BEGIN Supplied entries

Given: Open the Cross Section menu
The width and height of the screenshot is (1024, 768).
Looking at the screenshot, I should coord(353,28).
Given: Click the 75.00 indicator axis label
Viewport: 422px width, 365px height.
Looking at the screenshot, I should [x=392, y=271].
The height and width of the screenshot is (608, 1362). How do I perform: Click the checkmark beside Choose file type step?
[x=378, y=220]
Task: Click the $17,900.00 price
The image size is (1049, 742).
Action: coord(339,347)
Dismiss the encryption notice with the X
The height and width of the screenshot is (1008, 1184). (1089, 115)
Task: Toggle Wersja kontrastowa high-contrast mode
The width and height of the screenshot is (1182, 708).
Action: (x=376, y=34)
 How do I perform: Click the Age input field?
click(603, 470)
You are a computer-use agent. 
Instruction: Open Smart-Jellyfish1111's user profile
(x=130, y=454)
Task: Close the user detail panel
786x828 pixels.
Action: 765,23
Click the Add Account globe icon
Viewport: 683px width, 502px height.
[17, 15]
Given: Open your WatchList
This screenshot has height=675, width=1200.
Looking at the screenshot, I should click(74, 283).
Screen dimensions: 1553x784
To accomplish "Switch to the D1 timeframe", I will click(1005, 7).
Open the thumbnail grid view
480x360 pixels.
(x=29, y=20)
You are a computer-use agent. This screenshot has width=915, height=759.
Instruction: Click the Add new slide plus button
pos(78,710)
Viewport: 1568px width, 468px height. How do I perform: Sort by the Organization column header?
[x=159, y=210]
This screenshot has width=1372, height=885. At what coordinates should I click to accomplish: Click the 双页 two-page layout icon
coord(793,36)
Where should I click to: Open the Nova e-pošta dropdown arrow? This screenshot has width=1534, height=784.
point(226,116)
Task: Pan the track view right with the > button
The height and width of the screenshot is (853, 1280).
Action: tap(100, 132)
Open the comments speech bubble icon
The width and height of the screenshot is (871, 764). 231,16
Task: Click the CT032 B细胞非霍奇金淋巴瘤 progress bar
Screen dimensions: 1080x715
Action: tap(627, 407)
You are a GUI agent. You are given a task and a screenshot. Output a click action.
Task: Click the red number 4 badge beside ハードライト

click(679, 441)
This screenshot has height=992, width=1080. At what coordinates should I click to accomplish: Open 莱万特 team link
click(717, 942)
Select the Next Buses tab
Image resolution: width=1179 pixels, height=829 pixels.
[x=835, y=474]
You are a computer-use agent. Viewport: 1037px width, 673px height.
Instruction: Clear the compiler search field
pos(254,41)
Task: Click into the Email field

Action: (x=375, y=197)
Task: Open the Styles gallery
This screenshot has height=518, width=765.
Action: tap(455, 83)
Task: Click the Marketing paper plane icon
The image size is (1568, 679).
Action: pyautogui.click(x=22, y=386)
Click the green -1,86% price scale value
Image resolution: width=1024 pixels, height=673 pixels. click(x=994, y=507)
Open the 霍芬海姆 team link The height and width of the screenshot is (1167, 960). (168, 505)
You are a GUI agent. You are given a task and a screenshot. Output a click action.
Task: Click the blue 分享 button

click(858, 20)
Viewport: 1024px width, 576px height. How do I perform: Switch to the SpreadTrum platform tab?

END Supplied entries

> What you will do: If a line in the listing above contains the word "computer", include it in your count, then give only the final number.

> Response to this task: 3